*** Opening of Excerpted records ***

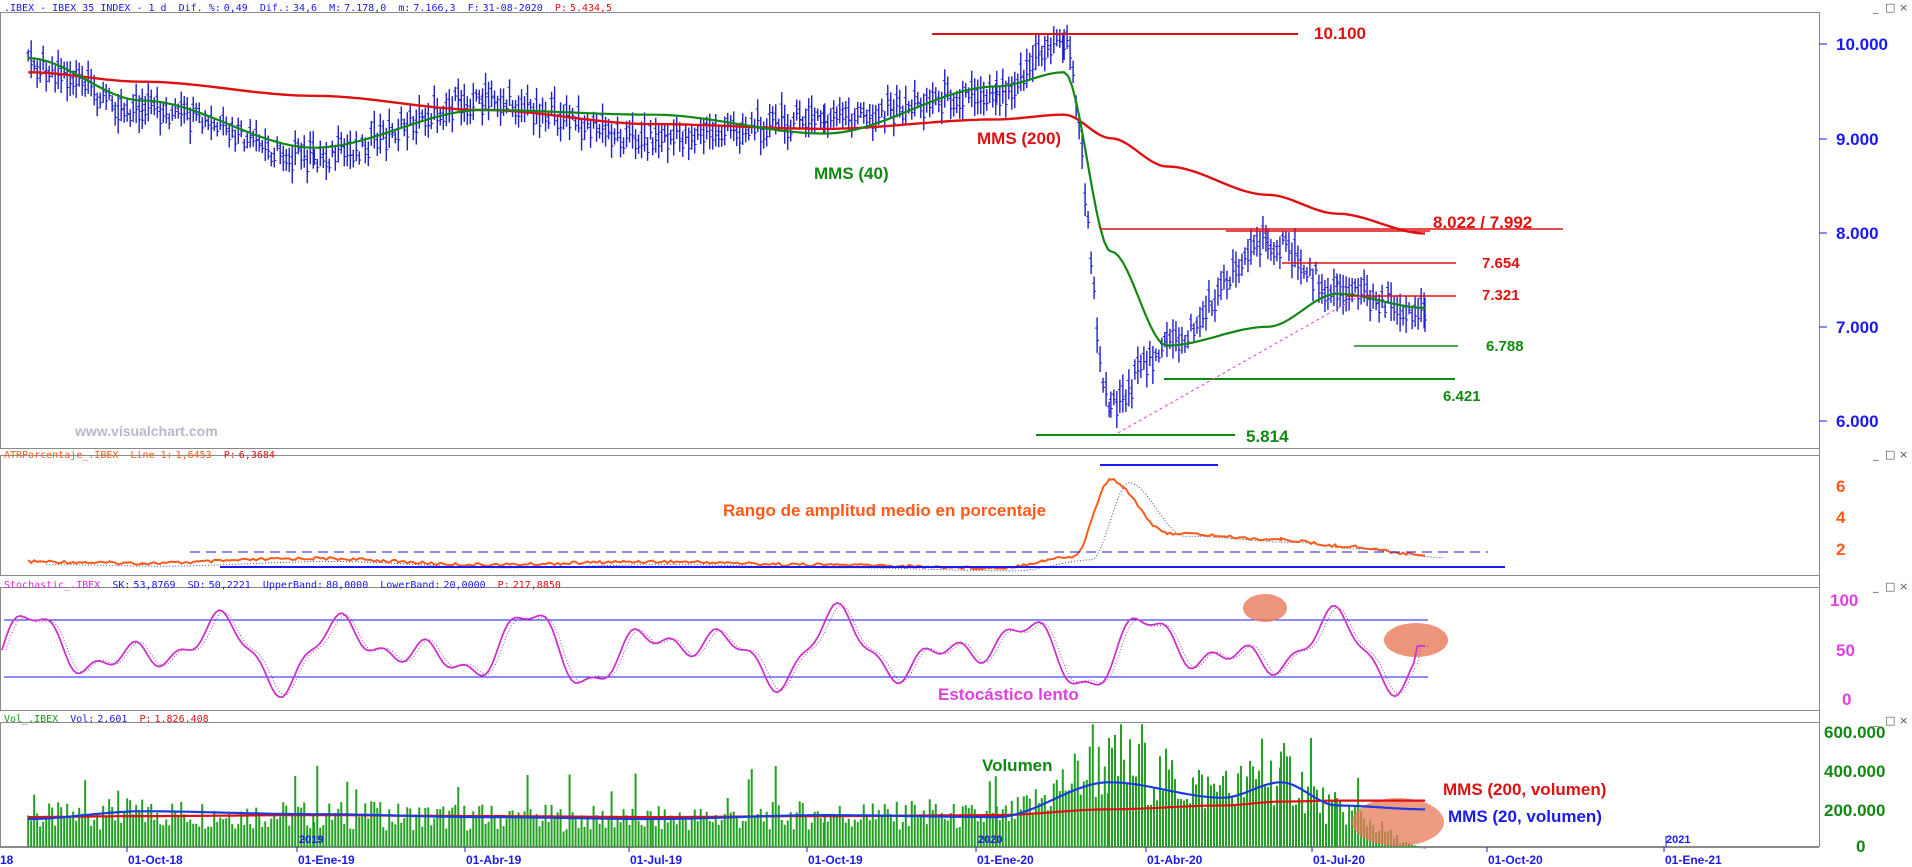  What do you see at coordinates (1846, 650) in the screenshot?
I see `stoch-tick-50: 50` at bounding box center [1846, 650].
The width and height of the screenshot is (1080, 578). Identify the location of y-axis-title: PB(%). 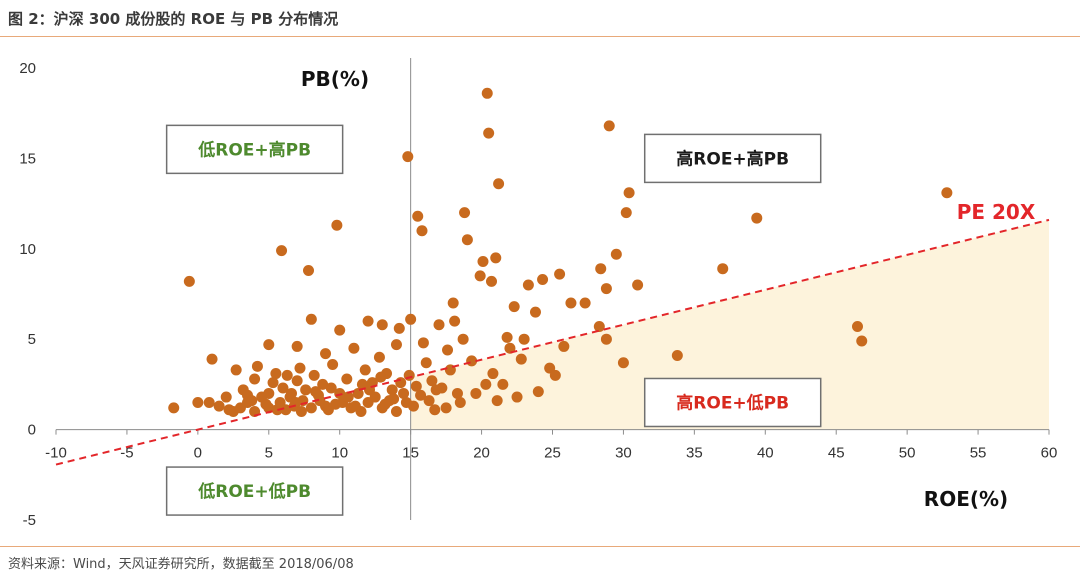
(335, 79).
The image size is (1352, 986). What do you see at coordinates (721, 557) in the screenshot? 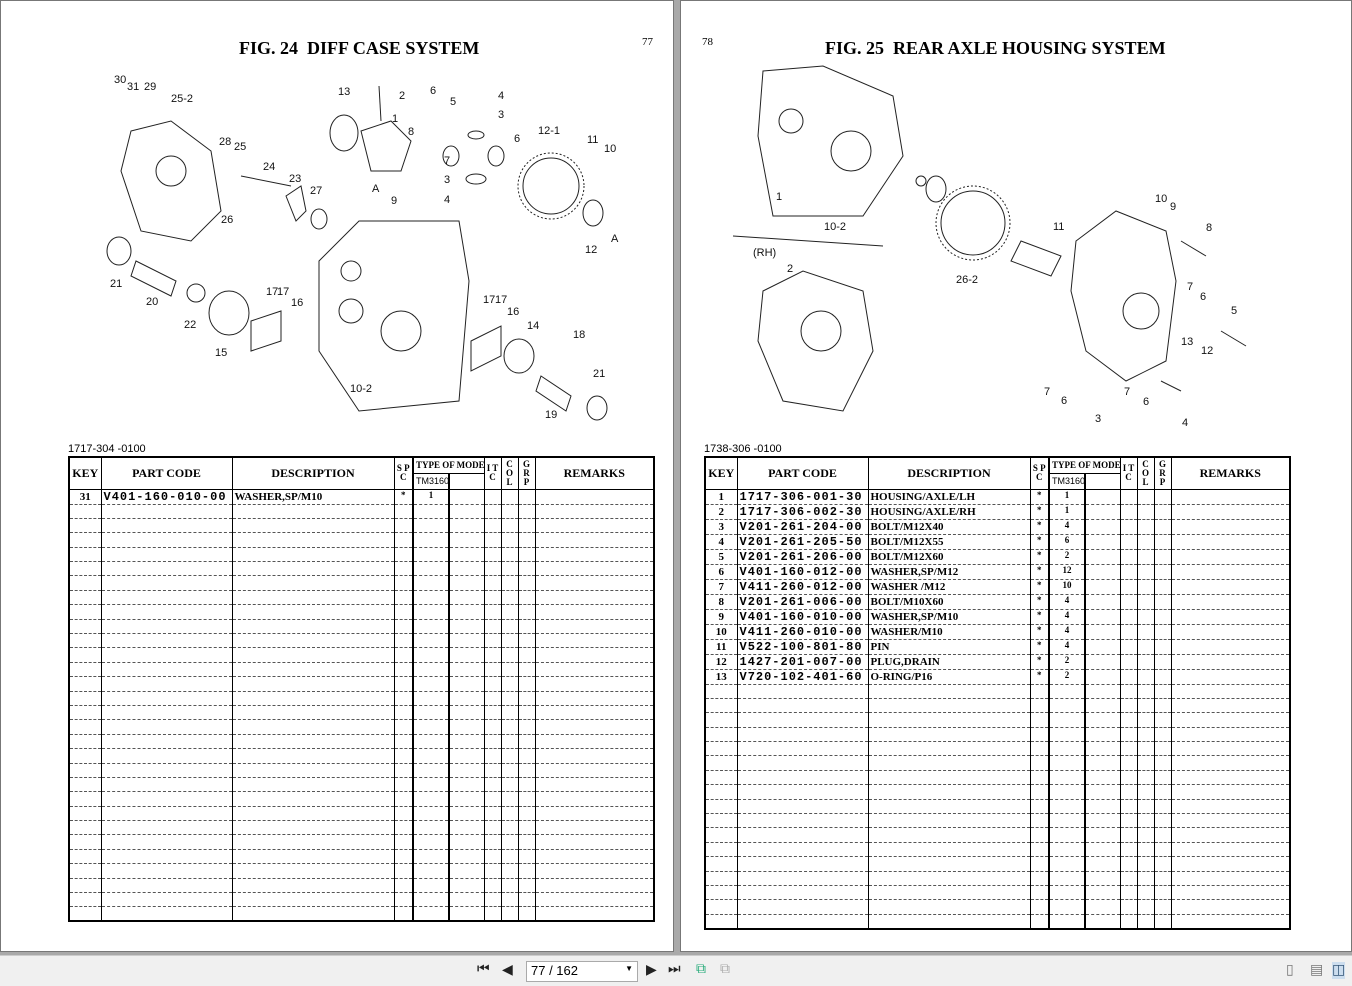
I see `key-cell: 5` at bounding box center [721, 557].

*** Close of Excerpted records ***
*** Opening of Excerpted records ***

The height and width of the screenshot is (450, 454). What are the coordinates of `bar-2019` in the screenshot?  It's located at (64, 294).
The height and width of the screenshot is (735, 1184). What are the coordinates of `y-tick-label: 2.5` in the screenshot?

*** Close of Excerpted records ***
*** Opening of Excerpted records ***

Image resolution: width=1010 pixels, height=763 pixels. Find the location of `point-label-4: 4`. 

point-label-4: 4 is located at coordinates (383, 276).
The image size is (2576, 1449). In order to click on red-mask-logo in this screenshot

*** Close of Excerpted records ***

*Task objective:*
Swap "Identify" for "Find" and write out the entries again, starting with the line that contains "What do you see at coordinates (1846, 650)" and going on through the line that contains "center [721, 557].", with nothing else changed. Leave the pictures out.

*Problem solution:*
  What do you see at coordinates (1846, 650) in the screenshot?
I see `stoch-tick-50: 50` at bounding box center [1846, 650].
The width and height of the screenshot is (1080, 578). Find the location of y-axis-title: PB(%). 
(335, 79).
The image size is (1352, 986). What do you see at coordinates (721, 557) in the screenshot? 
I see `key-cell: 5` at bounding box center [721, 557].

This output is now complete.